我沒有吭聲,素描本上的作品快要完成了,我卻覺得有點熟悉。

“後來有人看到她從湖裡面冒出頭來,一雙眼睛充滿了怨氣,甚至有人聽到她在湖邊唱戲,唱的是……”王大頭嚥了一下口水,又停了。

周阿三連忙問他:“唱的什麼?”

王大頭的電腦忽然亮了,音箱裡傳來:“自那日與六郎陣前相見,行不安,坐不寧,情態纏綿……”

“就,就是這齣戲!”王大頭脫口而出。

周阿三聲音有點顫抖的問他:“你,你的電腦怎麼自己開了?”

王大頭罵了一句:“昨天忙著出去,電腦一直待機,可能剛才不小心碰了一下吧。他姥姥的,嚇死我了。”說著話,就連忙把聲音關掉了。

宿舍恢復了安靜,我也畫完了,腦子裡面嗡嗡作響。

過了一會兒,周阿三說:“這個故事俺聽過,鄭薇給俺說過,那個淹死的男人就是鄭薇的爹。”

王大頭一愣,很不爽的說:“你都聽過了,還假裝很認真的聽我講,你這是耍我呢?”

“俺想聽聽,你們說的是不是同一件事。”周阿三說。

王大頭則喃喃自語:“看來這個故事是真的……”

“六郎,你咋不吭聲啊。”周阿三又轉過來看我。

我緊緊盯著素描本上剛畫出來的作品,心臟快要跳出來了,一股涼氣竄到了頭頂。

這幅畫和我撕掉的那幅畫一模一樣:一個赤身裸體的女人躺在那裡,她的眼睛像極了陳欣欣。

我竟然在不知不覺間又把她畫了出來,她是從王大頭的故事裡面化身到了素描本上,她被淹死了,可她找上了我。

或者說,我讓她在紙上覆活了。

“六郎,這個女人是誰啊,你幹嘛總是畫她?”周阿三湊過來問我。

王大頭隨口說道:“肯定是夢中情人唄,心有所想,筆有所畫啊。
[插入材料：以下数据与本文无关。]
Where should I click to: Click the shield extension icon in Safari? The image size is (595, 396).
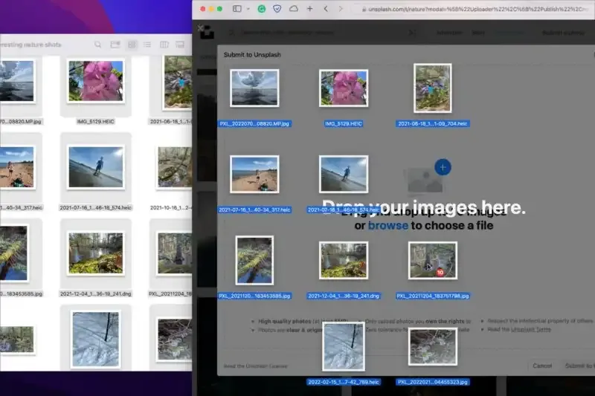pyautogui.click(x=277, y=9)
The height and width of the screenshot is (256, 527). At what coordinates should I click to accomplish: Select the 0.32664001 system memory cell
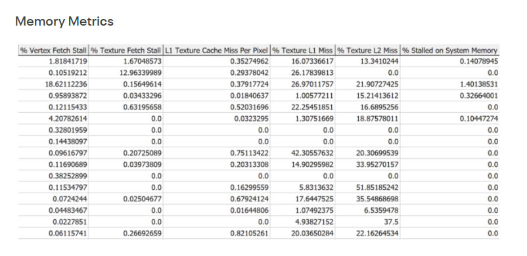click(x=449, y=96)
”

“畫你個大頭鬼啊。”我沒好氣的把紙筆扔到桌子上,衝到門外的垃圾桶旁。

裡面的垃圾被保潔阿姨丟掉了,但是女人鑽入我的腦子裡,落地生根,揮之不去。

“喂,你也被嚇到了吧?”王大頭有點得意,以為的表達方式產生了效果。

我順勢給了他一腳,他馬上臉色扭曲的站起身來。這讓我有點意外,我說:“你少來,老子沒使勁。”
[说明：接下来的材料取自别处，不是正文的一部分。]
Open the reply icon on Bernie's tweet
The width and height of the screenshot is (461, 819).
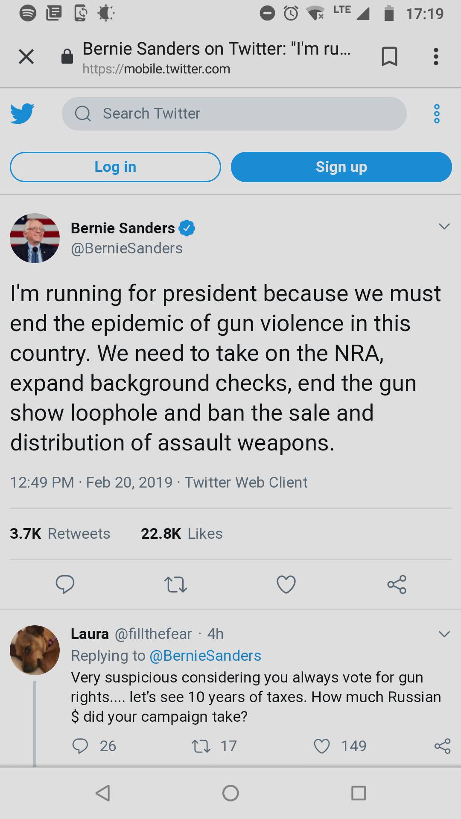coord(66,584)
王大頭揉著他的屁股說:“你知道個屁。昨晚吳晶給我說完這個故事,我還沒怎麼樣,她倒是把自己嚇得噩夢連連。夜裡睡覺,她突然驚醒,一腳把我踢下床了。後來我又捱了兩三次,疼死我了。”

怪不得現在王大頭腰痠背痛,原來是因為三年前跳湖的那個女人。

“你知道跳湖女人長什麼樣子嗎?”我問他。

王大頭聳聳肩說:“這就不知道了,誰在乎她長什麼樣,反正和咱們又沒關係。”

周阿三卻一副很認真的表情:“老實說,這個女人看上去有點面熟,俺好想在哪裡見過,可一時又想不起來。”

王大頭把剛才的戲曲換成了另外一首歌:“在哪裡,在哪裡見過你,好像花兒開在春風裡,開在春風裡……”

從此,我總感覺宿舍裡多了一個人,一個女人。

為了看到李老二床鋪的狀況,我把睡覺的方向調換了一下。以前和李老二是頭頂頭,現在就成了腳頂頭。

周阿三也沒有再夢遊,每天晚上睡得很沉。

再次見到陳欣欣,她的雙眼發紅,變得更加可怕了。

“你真的是紅眼病。”我一邊說話,一邊低頭去看素描本上的女人,生怕她的眼睛也發紅。

“我騙你做什麼,你最好離我遠一點,免得我傳染了你。”陳欣欣說著話,反而靠近了我。

我向旁邊挪了挪凳子:“有道理。”

陳欣欣皺眉道:“你這個沒良心的傢伙,太沒意思了!”她這麼說也就算了,可她偏偏動手,捏了一下我的胳膊。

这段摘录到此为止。